(Stored data)
*****

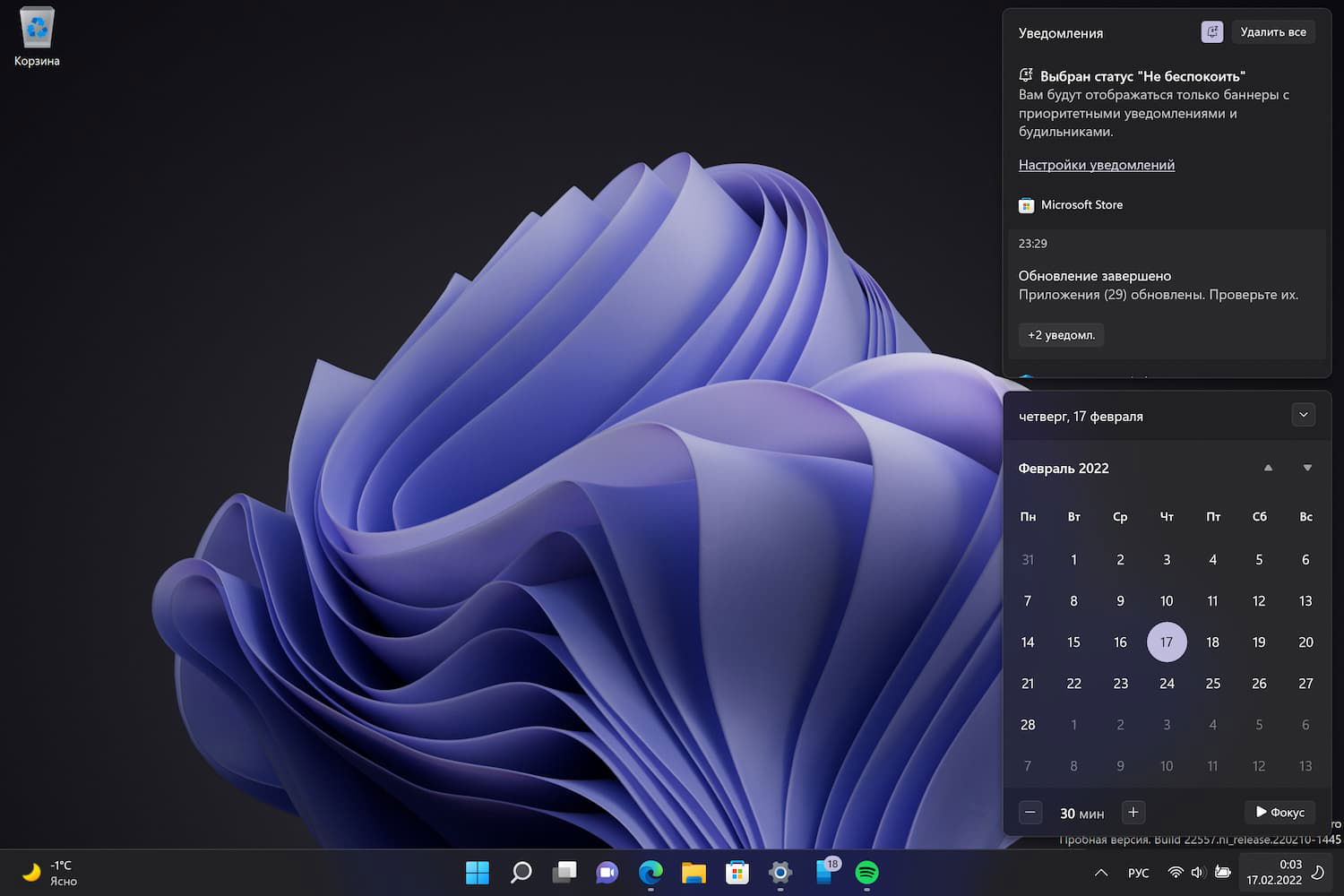The width and height of the screenshot is (1344, 896).
Task: Open the taskbar Search magnifier
Action: point(521,872)
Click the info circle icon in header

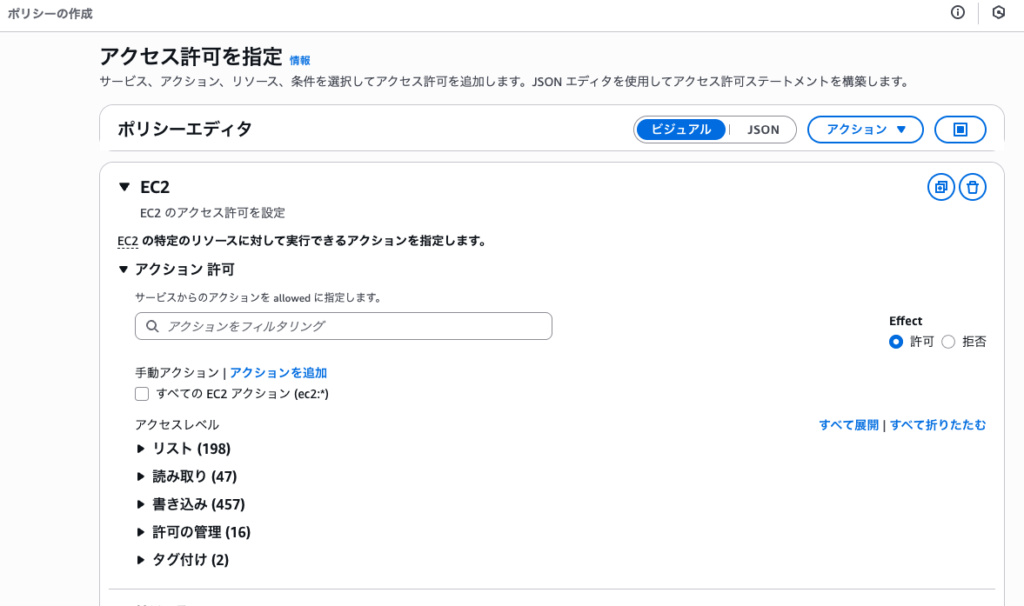(958, 13)
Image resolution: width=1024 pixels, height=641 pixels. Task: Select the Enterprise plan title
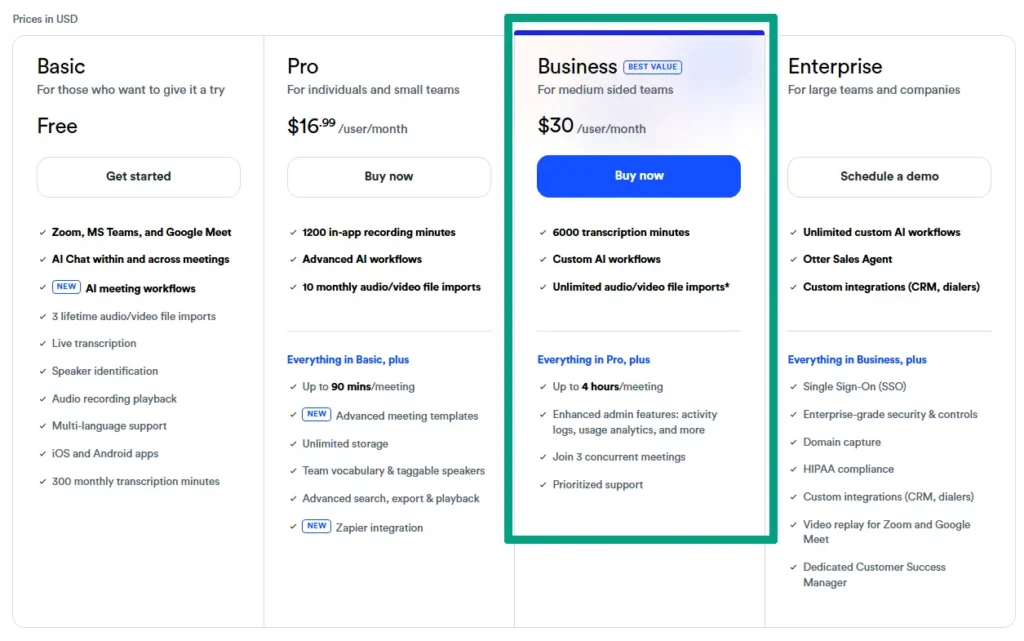pyautogui.click(x=835, y=67)

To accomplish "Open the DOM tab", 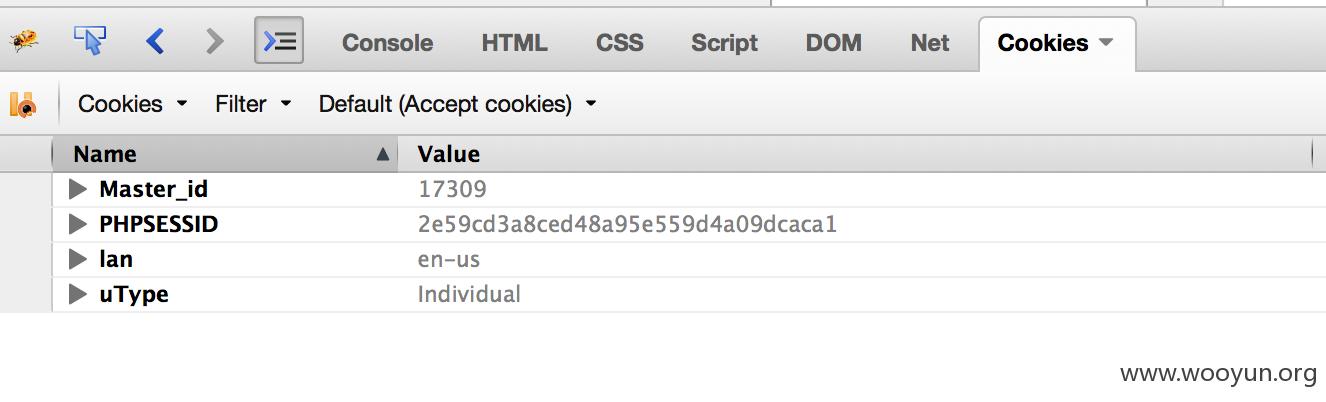I will (834, 43).
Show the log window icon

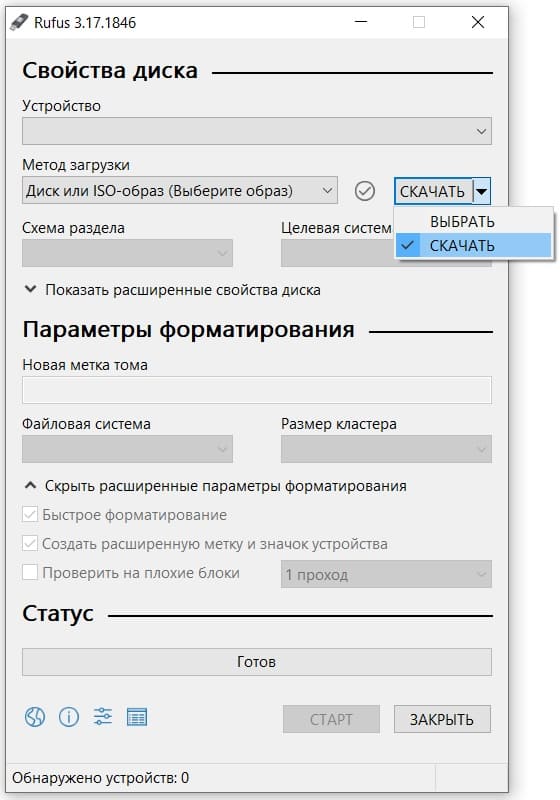(x=137, y=717)
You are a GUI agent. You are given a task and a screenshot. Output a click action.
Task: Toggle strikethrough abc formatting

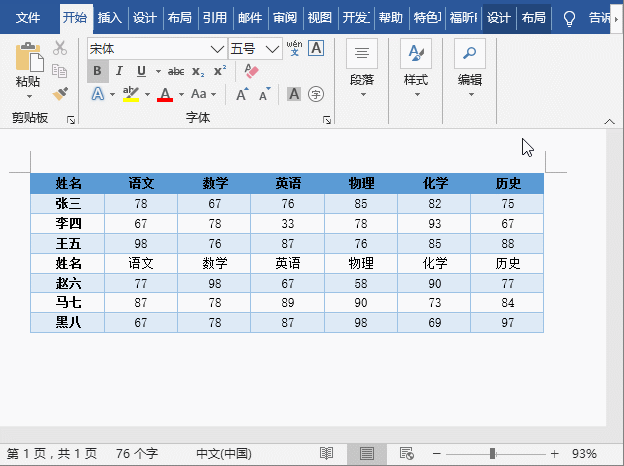[176, 71]
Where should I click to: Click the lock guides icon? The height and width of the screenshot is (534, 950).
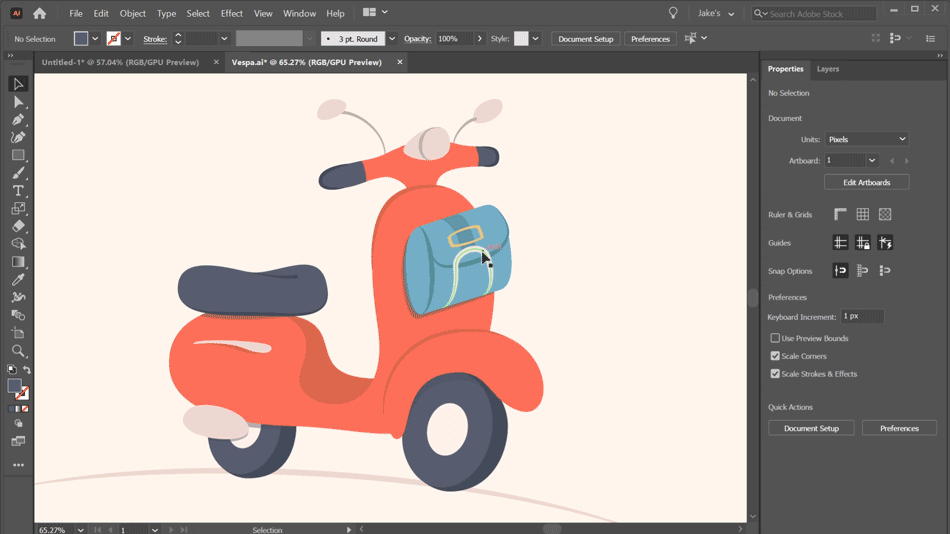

*****

**WORK ITEM**. Only the lines from the one with "You are a GUI" through the last line above belong in the answer. Reproduce them exactly, without the pictures.

**RESULT**.
You are a GUI agent. You are given a task and a screenshot. Output a click action.
Task: Toggle strikethrough abc formatting

[176, 71]
Where should I click to: Click the lock guides icon? The height and width of the screenshot is (534, 950).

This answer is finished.